(Extracted data entries)
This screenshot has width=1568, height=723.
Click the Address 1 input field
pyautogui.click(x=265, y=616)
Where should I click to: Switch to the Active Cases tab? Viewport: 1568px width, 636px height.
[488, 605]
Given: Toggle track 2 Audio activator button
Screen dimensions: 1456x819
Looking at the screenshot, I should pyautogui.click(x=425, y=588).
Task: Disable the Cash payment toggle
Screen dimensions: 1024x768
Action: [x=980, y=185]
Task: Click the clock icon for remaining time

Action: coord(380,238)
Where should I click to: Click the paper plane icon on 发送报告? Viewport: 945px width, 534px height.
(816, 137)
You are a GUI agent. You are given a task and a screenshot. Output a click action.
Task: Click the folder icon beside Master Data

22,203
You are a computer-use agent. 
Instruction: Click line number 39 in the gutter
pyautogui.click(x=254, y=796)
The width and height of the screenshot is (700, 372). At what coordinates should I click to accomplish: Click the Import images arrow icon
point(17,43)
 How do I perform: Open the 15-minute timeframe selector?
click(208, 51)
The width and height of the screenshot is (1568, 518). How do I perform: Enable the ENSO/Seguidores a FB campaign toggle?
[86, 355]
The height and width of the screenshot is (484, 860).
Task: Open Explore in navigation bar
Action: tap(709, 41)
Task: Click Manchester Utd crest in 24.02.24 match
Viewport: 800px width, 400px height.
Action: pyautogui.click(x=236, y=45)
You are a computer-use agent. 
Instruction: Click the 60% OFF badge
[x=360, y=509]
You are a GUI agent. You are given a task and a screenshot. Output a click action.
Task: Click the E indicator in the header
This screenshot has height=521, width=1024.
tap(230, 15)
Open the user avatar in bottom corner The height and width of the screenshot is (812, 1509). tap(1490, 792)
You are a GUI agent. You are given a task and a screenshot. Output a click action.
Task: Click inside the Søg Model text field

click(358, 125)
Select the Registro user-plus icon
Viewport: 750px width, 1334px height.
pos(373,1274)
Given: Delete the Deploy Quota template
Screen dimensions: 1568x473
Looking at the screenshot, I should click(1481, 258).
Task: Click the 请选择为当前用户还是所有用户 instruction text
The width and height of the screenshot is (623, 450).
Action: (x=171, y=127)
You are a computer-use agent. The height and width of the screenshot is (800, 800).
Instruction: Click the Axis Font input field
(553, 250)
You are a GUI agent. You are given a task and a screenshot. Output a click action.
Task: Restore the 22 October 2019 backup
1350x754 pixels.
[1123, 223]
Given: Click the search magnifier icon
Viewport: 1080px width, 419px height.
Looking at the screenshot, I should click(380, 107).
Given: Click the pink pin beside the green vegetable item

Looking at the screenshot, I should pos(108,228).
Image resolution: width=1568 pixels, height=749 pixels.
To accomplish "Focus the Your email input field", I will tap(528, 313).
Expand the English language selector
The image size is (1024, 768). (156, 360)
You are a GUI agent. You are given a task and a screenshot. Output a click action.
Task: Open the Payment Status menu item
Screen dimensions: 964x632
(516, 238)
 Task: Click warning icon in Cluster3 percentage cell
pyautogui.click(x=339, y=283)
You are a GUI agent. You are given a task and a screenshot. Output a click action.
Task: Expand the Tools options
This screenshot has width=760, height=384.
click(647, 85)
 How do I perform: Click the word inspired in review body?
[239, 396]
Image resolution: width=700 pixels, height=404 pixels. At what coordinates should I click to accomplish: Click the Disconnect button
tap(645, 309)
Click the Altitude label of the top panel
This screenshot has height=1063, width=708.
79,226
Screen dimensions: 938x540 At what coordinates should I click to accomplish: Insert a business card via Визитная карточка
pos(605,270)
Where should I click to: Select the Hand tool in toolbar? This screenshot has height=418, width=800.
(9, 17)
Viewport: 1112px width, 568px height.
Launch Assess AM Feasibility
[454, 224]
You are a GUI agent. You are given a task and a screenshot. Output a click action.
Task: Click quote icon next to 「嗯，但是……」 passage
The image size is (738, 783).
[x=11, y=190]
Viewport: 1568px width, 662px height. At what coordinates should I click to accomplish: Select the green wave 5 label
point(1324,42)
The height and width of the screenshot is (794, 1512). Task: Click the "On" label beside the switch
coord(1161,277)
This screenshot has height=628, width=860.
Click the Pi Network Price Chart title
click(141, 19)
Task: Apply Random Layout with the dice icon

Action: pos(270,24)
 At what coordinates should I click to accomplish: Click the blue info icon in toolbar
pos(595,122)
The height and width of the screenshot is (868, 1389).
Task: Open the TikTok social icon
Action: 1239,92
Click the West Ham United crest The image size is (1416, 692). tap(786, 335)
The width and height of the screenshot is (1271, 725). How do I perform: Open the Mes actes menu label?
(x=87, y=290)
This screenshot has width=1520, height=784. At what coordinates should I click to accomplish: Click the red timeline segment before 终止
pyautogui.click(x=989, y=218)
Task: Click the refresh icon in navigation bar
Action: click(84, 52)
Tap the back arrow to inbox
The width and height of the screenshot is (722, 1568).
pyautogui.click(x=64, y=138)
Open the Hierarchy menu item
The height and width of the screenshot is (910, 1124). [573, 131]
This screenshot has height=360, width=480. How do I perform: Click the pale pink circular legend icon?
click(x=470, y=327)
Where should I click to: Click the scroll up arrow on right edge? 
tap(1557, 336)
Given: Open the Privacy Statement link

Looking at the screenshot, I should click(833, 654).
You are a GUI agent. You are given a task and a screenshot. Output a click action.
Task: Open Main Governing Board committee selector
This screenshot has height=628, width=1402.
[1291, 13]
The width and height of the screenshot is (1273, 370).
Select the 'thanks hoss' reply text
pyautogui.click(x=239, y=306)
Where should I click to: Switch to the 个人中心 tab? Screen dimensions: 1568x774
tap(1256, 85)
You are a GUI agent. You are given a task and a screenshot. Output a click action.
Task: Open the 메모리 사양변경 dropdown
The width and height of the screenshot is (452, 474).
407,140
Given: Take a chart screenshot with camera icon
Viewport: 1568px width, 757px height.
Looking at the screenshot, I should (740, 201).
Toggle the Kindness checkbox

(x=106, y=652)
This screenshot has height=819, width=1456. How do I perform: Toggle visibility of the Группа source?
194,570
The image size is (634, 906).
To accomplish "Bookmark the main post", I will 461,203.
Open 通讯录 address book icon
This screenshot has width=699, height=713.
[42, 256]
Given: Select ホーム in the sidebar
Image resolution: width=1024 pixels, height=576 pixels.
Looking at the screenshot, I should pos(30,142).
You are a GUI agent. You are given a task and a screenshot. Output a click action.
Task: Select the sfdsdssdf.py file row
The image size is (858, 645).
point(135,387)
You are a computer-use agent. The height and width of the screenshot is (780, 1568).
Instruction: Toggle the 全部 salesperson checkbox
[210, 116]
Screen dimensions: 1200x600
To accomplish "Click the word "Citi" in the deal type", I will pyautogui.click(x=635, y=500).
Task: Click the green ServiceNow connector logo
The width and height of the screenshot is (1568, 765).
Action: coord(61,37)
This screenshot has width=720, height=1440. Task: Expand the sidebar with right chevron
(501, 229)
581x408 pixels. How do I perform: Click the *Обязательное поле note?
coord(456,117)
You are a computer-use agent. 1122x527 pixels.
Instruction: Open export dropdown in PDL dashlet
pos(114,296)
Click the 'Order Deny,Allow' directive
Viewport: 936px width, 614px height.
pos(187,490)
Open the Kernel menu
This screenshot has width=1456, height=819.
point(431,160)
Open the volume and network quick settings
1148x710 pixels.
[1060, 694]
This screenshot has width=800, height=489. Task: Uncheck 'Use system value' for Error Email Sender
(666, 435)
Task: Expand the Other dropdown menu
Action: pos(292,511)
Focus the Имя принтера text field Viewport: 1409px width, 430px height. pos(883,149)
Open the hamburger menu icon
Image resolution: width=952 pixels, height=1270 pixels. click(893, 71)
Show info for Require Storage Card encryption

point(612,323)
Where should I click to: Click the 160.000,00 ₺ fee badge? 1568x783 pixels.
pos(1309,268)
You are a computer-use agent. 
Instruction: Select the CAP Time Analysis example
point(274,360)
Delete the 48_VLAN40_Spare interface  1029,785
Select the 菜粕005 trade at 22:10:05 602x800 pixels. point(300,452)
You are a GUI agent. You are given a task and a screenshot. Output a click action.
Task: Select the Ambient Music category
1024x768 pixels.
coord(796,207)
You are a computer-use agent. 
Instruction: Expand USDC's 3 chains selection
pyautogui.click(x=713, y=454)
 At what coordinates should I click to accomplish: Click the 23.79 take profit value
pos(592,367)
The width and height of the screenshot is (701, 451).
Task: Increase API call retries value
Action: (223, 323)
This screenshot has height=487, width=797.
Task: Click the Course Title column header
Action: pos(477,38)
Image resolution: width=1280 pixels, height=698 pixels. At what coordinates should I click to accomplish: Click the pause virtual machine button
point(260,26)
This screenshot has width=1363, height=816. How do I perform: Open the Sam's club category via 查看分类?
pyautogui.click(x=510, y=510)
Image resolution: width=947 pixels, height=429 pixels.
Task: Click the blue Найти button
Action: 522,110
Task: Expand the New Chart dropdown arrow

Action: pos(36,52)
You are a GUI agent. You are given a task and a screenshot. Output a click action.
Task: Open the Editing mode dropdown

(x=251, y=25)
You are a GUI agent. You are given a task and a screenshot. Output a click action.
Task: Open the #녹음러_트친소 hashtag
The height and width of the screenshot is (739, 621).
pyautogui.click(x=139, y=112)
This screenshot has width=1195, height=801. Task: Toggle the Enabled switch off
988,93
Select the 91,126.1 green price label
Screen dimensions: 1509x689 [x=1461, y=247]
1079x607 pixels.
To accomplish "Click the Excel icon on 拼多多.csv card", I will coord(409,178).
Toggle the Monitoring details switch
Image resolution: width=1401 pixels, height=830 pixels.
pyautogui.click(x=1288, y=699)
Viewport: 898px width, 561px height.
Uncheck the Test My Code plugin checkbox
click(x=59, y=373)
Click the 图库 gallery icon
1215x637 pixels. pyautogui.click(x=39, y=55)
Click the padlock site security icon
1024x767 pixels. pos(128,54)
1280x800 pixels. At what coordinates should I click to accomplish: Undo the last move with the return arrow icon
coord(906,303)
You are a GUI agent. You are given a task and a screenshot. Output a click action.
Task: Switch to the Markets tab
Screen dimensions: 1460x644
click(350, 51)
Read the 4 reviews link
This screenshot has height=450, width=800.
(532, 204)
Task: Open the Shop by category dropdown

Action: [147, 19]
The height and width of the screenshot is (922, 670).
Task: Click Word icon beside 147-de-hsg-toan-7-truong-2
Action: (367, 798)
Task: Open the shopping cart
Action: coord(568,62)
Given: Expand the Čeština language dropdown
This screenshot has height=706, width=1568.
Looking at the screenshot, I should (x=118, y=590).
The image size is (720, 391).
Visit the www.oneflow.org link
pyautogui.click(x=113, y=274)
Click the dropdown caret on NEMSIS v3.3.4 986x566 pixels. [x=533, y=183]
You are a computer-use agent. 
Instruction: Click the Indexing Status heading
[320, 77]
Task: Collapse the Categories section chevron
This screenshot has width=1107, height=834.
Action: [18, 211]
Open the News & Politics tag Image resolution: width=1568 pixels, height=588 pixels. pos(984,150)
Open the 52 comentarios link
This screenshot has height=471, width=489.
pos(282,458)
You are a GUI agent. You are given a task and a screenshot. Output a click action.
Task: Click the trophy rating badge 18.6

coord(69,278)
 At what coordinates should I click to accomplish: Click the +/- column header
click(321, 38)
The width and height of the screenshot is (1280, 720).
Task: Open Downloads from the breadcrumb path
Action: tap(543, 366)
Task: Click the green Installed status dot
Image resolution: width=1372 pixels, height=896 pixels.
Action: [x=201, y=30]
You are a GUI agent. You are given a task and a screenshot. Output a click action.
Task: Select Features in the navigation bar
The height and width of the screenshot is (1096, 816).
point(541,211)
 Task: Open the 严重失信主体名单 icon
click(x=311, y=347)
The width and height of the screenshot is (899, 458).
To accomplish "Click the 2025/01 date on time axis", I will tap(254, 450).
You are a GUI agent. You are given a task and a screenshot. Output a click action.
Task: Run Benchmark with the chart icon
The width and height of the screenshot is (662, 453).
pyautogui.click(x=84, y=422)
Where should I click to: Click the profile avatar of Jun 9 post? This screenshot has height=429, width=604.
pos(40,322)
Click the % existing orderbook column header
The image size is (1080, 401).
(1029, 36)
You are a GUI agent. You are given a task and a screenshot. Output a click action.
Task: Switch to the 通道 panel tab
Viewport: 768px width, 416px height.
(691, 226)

Written instruction:
Please report every line in the rows above that contains the string "what". Case counts.

Exercise output:
The width and height of the screenshot is (700, 372). At what coordinates should I click to accomplish: Click the Import images arrow icon
Image resolution: width=700 pixels, height=404 pixels. At what coordinates should I click to accomplish: Click the Disconnect button
Screen dimensions: 938x540 At what coordinates should I click to accomplish: Insert a business card via Визитная карточка
Viewport: 1568px width, 662px height. At what coordinates should I click to accomplish: Select the green wave 5 label
 At what coordinates should I click to accomplish: Click the blue info icon in toolbar
This screenshot has width=1520, height=784. At what coordinates should I click to accomplish: Click the red timeline segment before 终止
 At what coordinates should I click to accomplish: Click the 23.79 take profit value
Image resolution: width=1280 pixels, height=698 pixels. At what coordinates should I click to accomplish: Click the pause virtual machine button
1280x800 pixels. At what coordinates should I click to accomplish: Undo the last move with the return arrow icon
 At what coordinates should I click to accomplish: Click the +/- column header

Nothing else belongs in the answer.